• The exercise: Rewrite the records from "Open the Strength" down to "tap(17, 73)", swapping "Magic Wand" for "Lasso" and leaving everything else unchanged.

• Supplied entries:
+ + +

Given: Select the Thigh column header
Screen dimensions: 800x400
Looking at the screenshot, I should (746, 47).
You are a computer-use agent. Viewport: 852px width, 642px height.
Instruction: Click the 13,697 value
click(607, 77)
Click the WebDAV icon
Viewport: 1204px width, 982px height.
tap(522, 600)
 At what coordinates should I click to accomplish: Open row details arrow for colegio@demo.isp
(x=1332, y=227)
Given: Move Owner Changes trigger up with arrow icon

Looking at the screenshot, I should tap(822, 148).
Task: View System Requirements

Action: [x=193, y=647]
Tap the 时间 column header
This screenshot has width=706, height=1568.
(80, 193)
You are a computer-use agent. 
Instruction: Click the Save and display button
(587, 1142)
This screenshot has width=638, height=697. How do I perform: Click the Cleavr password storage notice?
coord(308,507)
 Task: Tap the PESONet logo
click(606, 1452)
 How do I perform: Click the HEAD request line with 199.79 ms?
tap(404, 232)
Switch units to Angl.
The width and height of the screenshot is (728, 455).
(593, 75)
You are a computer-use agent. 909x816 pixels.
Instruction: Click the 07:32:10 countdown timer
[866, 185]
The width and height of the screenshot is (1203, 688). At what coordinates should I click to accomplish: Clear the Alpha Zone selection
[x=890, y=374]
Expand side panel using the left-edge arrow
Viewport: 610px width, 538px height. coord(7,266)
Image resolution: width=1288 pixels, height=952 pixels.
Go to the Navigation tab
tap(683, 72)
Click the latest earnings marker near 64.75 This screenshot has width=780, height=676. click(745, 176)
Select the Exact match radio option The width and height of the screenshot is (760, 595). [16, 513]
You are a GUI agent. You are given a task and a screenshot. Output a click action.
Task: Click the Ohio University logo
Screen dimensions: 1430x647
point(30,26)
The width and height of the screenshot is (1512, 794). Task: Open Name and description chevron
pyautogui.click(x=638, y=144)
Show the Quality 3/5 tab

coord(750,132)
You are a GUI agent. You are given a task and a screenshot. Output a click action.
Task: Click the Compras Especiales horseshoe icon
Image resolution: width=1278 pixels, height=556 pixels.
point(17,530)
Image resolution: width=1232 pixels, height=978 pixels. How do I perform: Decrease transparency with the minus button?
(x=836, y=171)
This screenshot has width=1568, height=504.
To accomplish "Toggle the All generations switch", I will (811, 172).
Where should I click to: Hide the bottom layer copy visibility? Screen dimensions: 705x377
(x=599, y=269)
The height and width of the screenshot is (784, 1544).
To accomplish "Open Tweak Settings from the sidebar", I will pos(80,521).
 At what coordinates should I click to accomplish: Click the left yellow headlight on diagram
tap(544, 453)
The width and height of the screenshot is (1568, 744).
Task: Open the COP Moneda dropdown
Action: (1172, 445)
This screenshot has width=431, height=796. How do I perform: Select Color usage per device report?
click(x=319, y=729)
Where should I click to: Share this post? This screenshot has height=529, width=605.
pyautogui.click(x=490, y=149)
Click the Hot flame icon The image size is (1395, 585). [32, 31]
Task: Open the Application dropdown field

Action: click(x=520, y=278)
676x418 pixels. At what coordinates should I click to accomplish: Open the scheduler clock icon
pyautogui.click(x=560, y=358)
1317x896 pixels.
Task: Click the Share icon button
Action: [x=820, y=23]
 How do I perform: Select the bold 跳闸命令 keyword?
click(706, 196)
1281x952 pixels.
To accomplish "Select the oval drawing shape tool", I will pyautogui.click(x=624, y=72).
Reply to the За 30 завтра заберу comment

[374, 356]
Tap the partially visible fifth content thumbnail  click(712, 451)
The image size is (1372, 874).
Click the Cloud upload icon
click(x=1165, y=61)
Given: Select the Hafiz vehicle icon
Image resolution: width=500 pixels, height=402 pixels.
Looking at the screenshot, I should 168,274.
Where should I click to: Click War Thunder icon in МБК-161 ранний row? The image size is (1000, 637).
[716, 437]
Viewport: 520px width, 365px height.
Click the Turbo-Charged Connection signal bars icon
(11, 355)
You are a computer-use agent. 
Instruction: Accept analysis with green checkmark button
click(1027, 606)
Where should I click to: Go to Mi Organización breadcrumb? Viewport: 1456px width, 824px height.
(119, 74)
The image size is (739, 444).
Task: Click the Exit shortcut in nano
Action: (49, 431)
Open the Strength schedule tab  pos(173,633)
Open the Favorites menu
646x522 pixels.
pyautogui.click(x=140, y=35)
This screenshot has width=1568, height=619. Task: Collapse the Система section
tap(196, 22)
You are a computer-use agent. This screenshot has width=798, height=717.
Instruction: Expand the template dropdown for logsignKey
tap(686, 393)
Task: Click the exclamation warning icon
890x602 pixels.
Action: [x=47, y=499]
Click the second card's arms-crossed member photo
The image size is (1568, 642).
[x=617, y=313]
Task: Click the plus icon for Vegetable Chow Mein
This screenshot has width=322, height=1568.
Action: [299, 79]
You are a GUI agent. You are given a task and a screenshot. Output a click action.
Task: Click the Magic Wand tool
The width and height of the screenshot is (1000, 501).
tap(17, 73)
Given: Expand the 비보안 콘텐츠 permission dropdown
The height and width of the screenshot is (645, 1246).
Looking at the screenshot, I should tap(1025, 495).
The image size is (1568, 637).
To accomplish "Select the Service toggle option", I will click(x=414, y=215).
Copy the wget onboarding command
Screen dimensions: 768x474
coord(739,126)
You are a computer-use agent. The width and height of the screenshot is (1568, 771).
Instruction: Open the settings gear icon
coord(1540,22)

+ + +

• Written solution:
Open the Strength schedule tab  pos(173,633)
Open the Favorites menu
646x522 pixels.
pyautogui.click(x=140, y=35)
This screenshot has width=1568, height=619. Task: Collapse the Система section
tap(196, 22)
You are a computer-use agent. This screenshot has width=798, height=717.
Instruction: Expand the template dropdown for logsignKey
tap(686, 393)
Task: Click the exclamation warning icon
890x602 pixels.
Action: [x=47, y=499]
Click the second card's arms-crossed member photo
The image size is (1568, 642).
[x=617, y=313]
Task: Click the plus icon for Vegetable Chow Mein
This screenshot has width=322, height=1568.
Action: [299, 79]
You are a GUI agent. You are given a task and a screenshot. Output a click action.
Task: Click the Lasso tool
The width and height of the screenshot is (1000, 501).
tap(17, 73)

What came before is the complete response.